The eradication of TB, while possible, will not meet 2030 targets as things currently stand, according to a veterinary expert.

Prof. Simon More, of the UCD Centre for Veterinary Epidemiology and Risk Analysis (UCD CVERA), was speaking on the topic of TB eradication before the Oireachtas Joint Committee on Agriculture, Food and the Marine.

He explained that this is due to two key factors on a technical and legislative level, noting that residual infection plays a key role in this.

Speaking to the committee in his opening address, Prof. More said: “If we’re genuinely interested in eradicating TB very quickly, 2030 or after that, there’s a need for us to think very hard about the scope and also the intensity of control measures.”

Residual infection

There are two main drivers for this persistent risk; one is infection in the locality and the other is infection in the herd.
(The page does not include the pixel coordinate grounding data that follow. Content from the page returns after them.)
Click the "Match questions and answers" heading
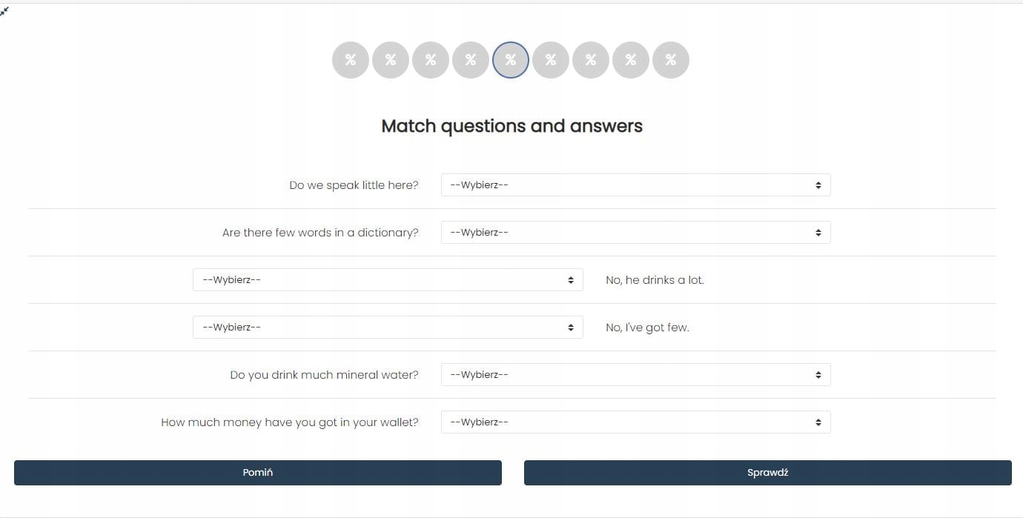This screenshot has height=518, width=1023. tap(512, 126)
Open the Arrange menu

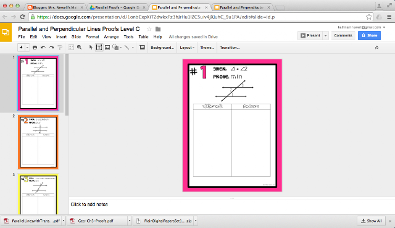(111, 37)
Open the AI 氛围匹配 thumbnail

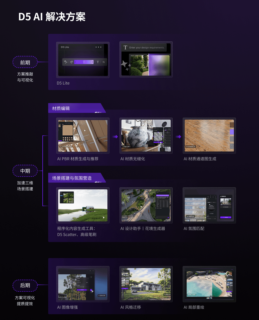[209, 205]
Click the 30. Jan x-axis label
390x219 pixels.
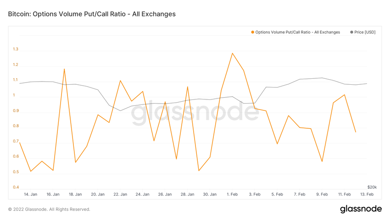[x=210, y=194]
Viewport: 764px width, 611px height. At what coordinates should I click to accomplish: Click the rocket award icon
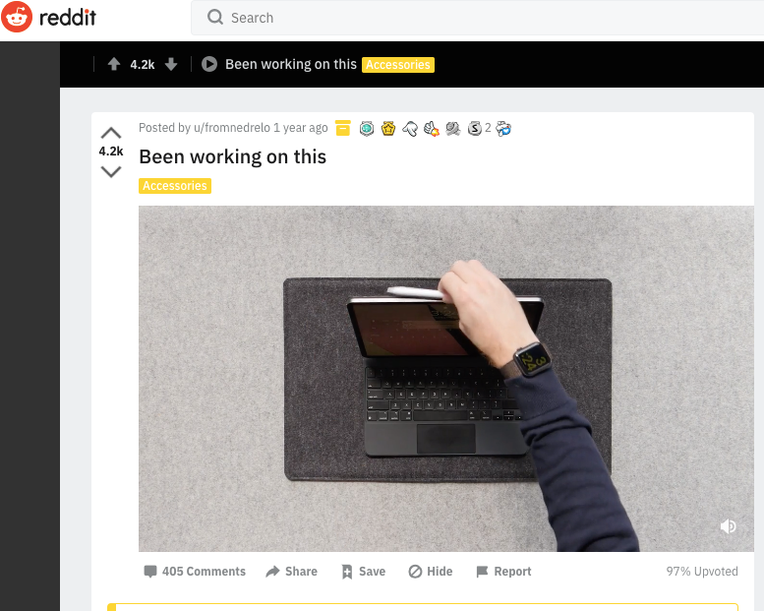(432, 128)
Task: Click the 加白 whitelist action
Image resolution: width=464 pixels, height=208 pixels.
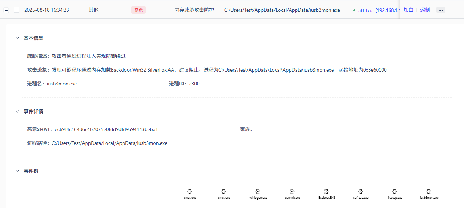Action: pyautogui.click(x=408, y=10)
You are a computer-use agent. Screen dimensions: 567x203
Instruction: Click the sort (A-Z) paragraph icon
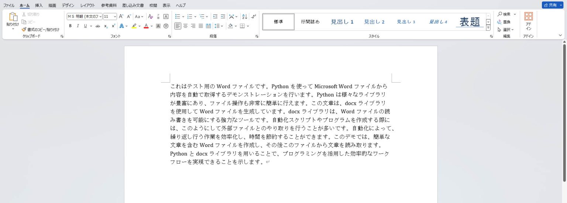coord(244,17)
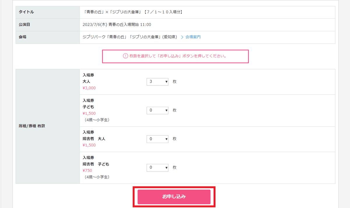Image resolution: width=350 pixels, height=208 pixels.
Task: Open the 障害者 子ども quantity selector
Action: pyautogui.click(x=157, y=167)
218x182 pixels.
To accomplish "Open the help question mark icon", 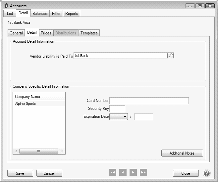I will 206,173.
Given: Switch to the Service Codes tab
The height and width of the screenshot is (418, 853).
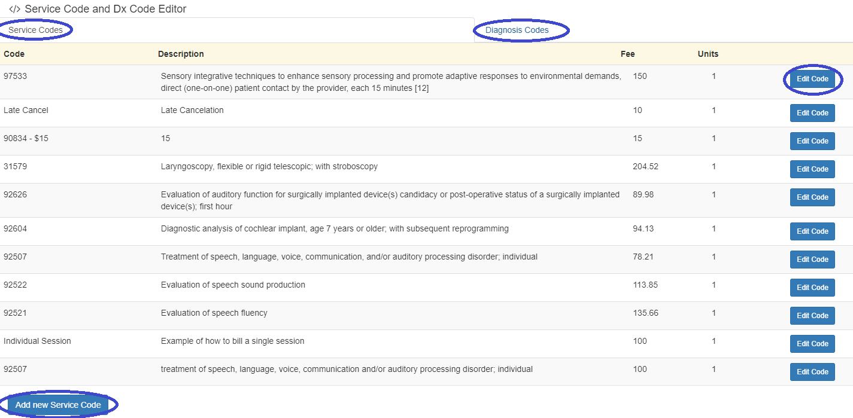Looking at the screenshot, I should tap(36, 30).
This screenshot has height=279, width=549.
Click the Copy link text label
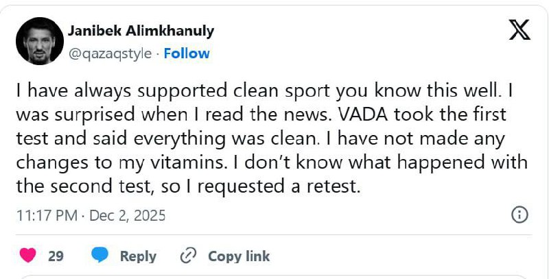click(x=239, y=256)
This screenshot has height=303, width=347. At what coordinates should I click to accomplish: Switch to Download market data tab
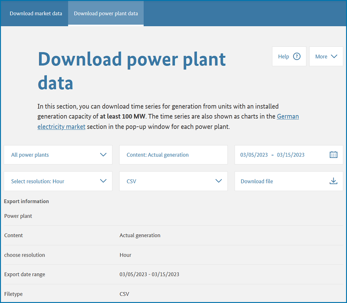click(36, 13)
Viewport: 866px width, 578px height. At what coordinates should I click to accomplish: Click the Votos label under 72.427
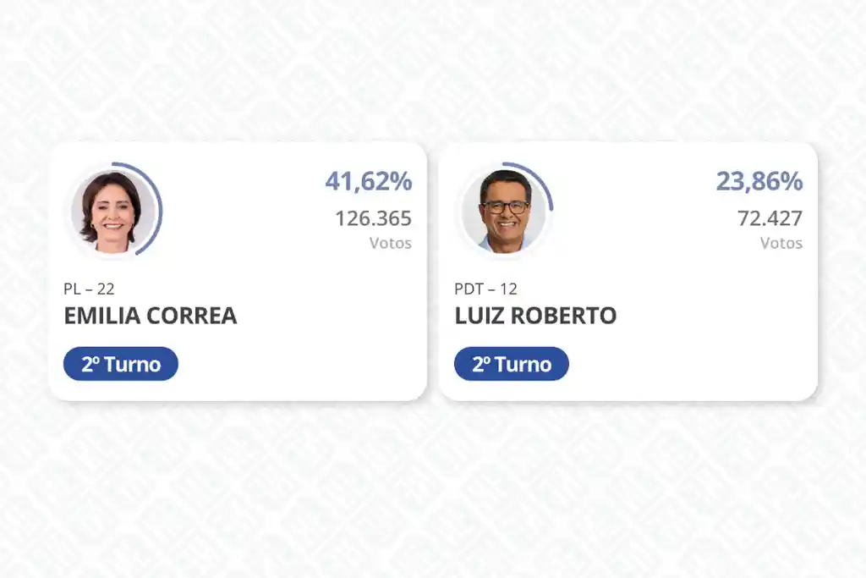pos(781,243)

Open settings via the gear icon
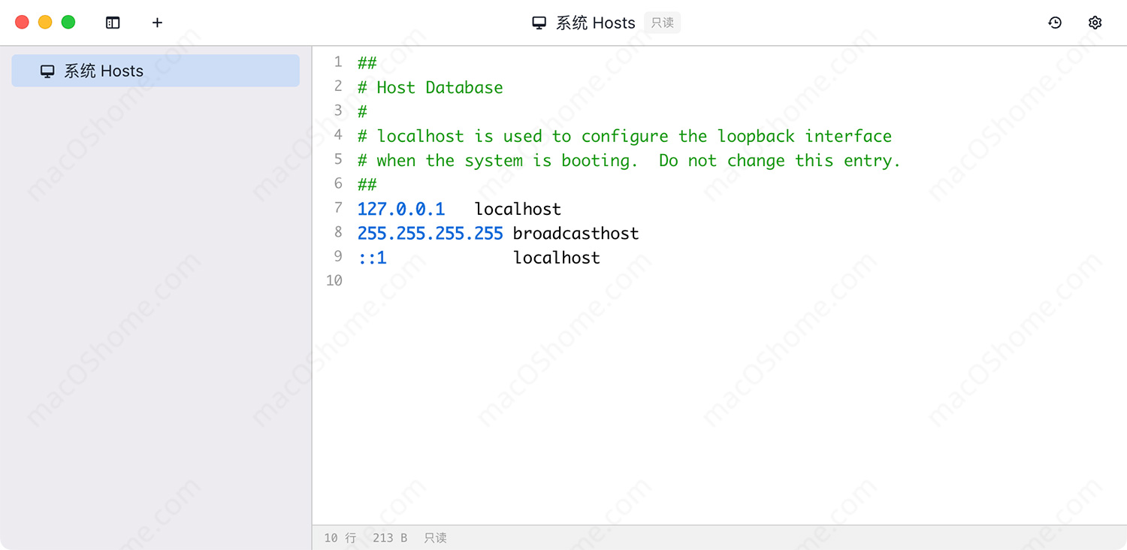pyautogui.click(x=1095, y=23)
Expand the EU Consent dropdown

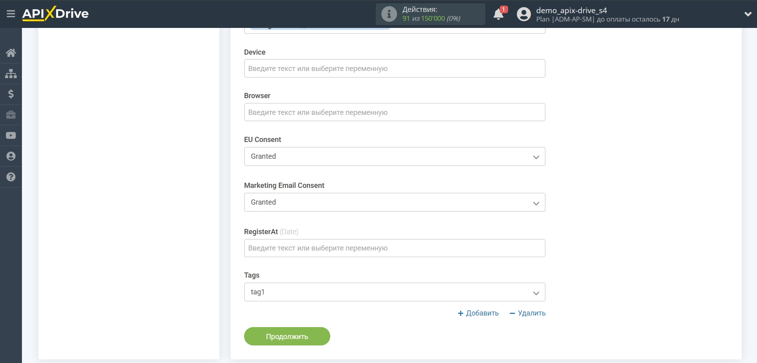[x=394, y=156]
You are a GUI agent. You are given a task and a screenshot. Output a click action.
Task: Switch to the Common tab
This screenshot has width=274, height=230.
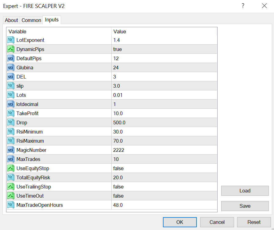(x=31, y=20)
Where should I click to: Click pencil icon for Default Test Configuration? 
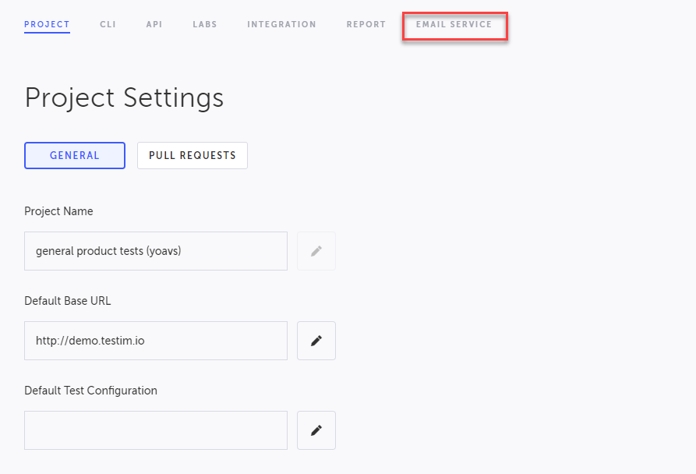coord(316,430)
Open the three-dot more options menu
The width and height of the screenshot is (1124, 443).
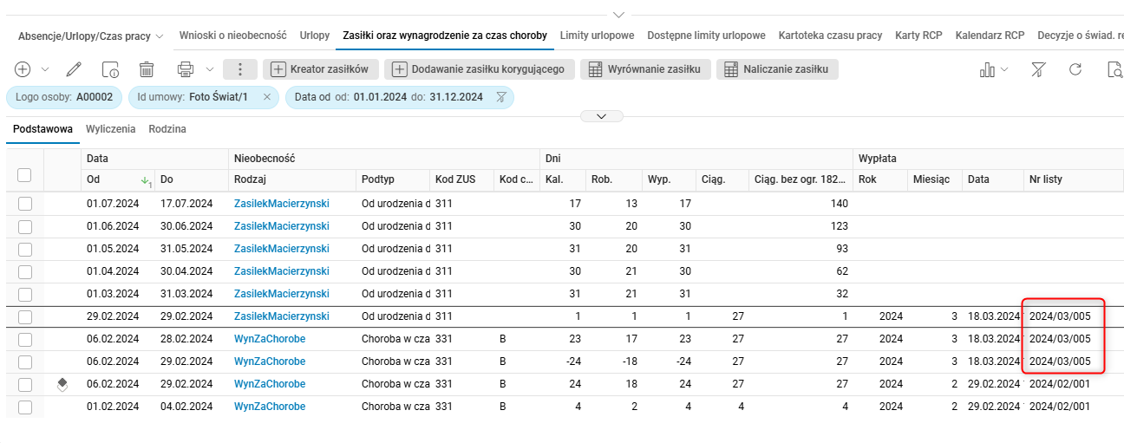pos(240,69)
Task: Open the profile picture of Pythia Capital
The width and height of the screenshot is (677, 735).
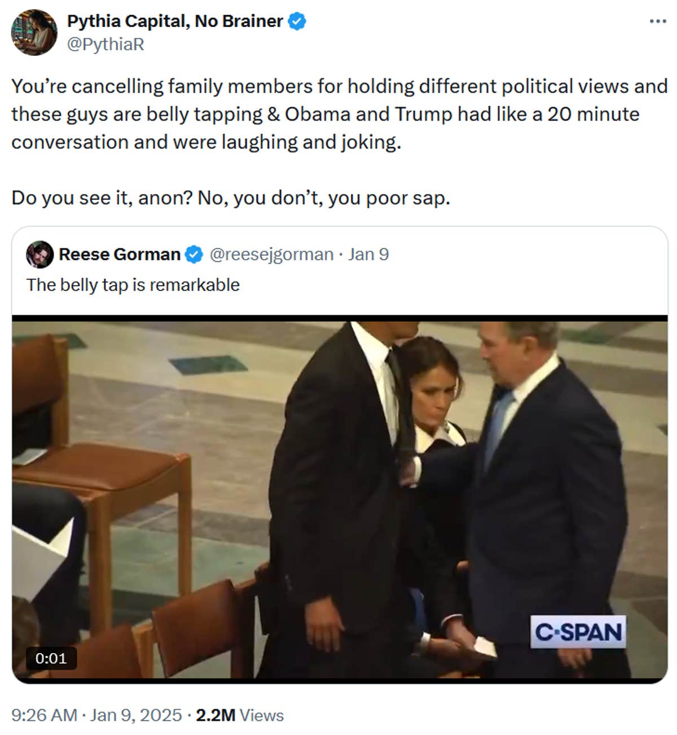Action: pyautogui.click(x=35, y=31)
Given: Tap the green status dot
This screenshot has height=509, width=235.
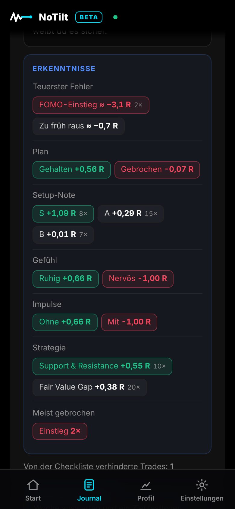Looking at the screenshot, I should (115, 17).
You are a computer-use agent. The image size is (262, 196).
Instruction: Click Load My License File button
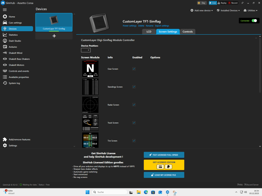[x=164, y=175]
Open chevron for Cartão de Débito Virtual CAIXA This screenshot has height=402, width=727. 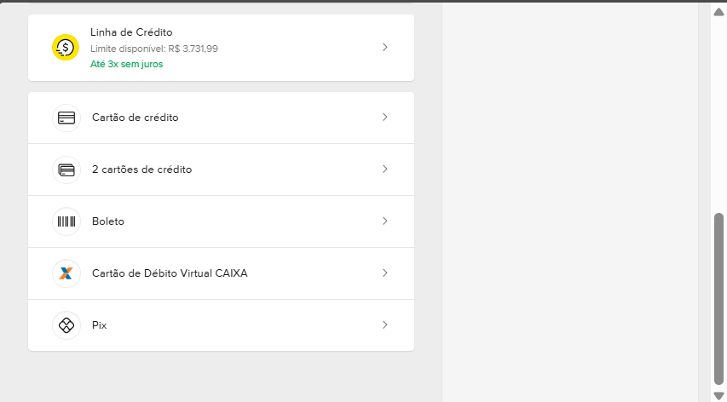pos(385,273)
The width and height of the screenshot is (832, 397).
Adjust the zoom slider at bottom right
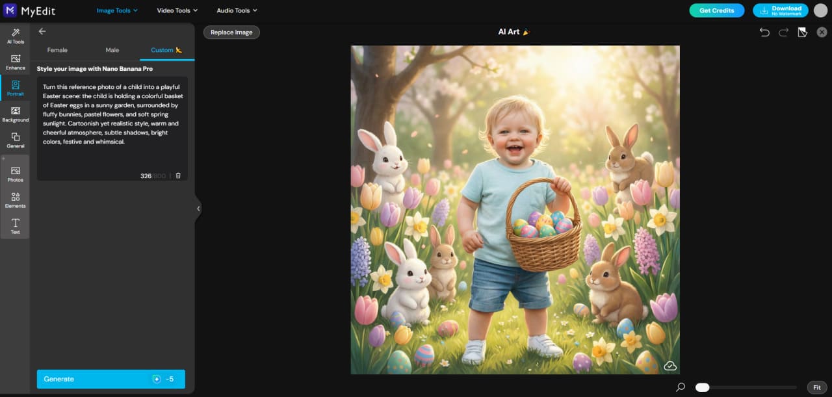[x=702, y=387]
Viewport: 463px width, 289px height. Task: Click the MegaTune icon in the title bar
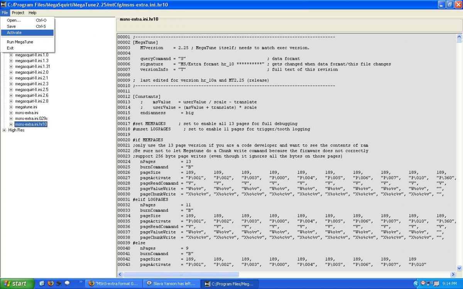(4, 5)
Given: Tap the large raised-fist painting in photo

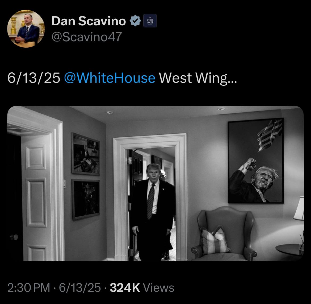Looking at the screenshot, I should point(256,161).

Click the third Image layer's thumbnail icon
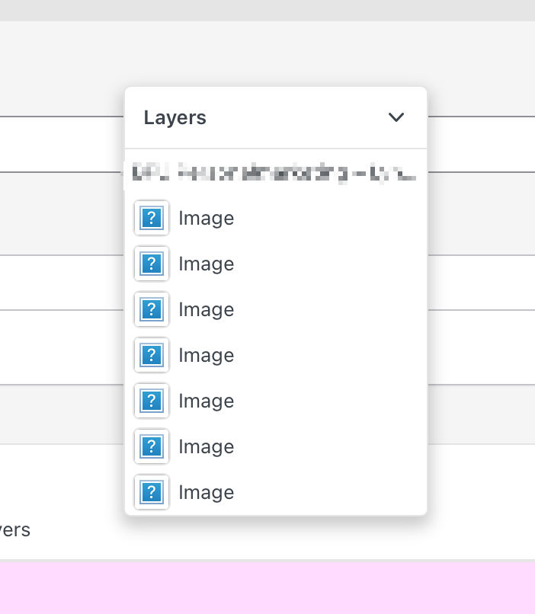(152, 310)
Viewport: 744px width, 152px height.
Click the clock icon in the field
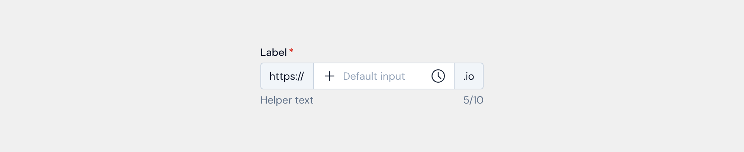point(438,76)
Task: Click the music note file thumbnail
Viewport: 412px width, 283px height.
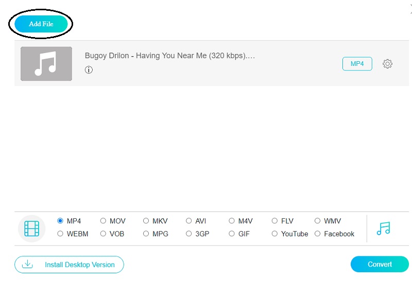Action: (46, 64)
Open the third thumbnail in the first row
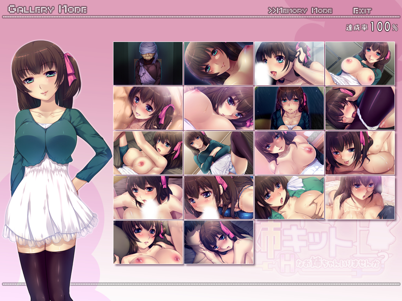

“And it’s the latter that I’d like to particularly focus on and it’s due to residual infection – infection that’s present in animals but they’re not detected using current tests.

“Essentially, there’s a number of studies that have shown that this is a significant problem; that essentially what we call residually infected animals – animals infected but they’re not testing positive.”

The professor explained that work conducted in Cambridge, England, found that between 10 and 25% of herds at release still have infected animals present, based on British data.

He noted that related work done in Ireland has shown that herds definitely are at increased risk for an extended period of time – with residual infection an important factor.

“We have this ongoing churn or ongoing recycling of infection where we’re not clearing all infection from herds at the point of derestriction. We have the substantial movement of cattle.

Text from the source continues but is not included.